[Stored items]

※ ※ ※

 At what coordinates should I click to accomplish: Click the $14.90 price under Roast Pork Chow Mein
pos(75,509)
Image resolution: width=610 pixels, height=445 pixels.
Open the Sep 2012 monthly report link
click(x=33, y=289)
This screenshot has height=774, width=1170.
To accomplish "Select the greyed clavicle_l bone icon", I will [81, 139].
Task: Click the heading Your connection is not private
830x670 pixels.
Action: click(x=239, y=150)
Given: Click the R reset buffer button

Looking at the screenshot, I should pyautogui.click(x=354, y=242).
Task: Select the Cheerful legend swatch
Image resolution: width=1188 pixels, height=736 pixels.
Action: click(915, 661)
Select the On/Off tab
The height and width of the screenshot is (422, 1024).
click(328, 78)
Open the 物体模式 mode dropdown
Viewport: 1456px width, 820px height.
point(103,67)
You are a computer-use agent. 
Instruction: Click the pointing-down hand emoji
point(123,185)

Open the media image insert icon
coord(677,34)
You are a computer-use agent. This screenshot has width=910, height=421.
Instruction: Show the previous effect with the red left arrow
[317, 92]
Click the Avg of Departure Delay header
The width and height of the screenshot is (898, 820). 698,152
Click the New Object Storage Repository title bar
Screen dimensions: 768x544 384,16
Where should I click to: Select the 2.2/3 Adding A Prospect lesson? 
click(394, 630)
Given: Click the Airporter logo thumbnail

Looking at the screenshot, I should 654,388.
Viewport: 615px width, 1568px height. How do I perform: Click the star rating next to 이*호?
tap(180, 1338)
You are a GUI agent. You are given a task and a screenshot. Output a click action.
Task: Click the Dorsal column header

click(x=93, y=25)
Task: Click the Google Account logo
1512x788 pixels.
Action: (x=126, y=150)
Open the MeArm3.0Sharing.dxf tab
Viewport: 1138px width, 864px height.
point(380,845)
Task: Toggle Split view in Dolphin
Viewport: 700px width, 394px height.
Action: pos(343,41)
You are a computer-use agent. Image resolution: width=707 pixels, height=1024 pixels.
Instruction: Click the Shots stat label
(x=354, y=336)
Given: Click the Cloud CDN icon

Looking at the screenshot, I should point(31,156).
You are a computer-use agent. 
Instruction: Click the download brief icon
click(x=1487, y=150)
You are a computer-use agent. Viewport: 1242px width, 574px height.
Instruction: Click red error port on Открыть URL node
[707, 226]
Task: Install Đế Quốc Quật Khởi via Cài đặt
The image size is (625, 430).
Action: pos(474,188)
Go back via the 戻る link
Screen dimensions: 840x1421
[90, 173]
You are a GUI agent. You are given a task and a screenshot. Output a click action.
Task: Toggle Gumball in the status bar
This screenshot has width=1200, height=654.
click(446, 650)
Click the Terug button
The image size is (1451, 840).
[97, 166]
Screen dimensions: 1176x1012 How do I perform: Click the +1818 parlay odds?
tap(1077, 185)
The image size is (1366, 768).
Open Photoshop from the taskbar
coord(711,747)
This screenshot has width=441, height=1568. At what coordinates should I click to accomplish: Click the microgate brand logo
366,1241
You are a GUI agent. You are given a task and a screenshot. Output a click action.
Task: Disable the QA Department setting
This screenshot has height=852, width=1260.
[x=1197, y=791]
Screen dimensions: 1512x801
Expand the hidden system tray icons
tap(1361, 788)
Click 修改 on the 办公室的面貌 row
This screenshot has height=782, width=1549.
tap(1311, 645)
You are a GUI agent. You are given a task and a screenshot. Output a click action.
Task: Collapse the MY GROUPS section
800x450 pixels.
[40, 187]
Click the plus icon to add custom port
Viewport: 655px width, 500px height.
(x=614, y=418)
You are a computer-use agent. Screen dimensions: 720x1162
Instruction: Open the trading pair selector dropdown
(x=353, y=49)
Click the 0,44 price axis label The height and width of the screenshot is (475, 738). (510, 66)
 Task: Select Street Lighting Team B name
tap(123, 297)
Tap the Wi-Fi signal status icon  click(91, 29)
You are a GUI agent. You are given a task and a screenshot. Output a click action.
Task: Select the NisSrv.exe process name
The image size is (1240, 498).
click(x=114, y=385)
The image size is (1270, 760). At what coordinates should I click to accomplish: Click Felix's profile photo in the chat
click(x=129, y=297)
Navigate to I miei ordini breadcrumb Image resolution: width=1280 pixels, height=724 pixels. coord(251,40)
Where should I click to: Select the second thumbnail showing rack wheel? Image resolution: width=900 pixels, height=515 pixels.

※ ※ ※

EXERCISE DESCRIPTION: Set down precisely the lines above between the line holding "Given: Click the Airporter logo thumbnail" and the line holding "Task: Click the Google Account logo", inclusive, and nothing beyond them.

RESULT FOR THIS TASK:
Given: Click the Airporter logo thumbnail

Looking at the screenshot, I should 654,388.
Viewport: 615px width, 1568px height. How do I perform: Click the star rating next to 이*호?
tap(180, 1338)
You are a GUI agent. You are given a task and a screenshot. Output a click action.
Task: Click the Dorsal column header

click(x=93, y=25)
Task: Click the Google Account logo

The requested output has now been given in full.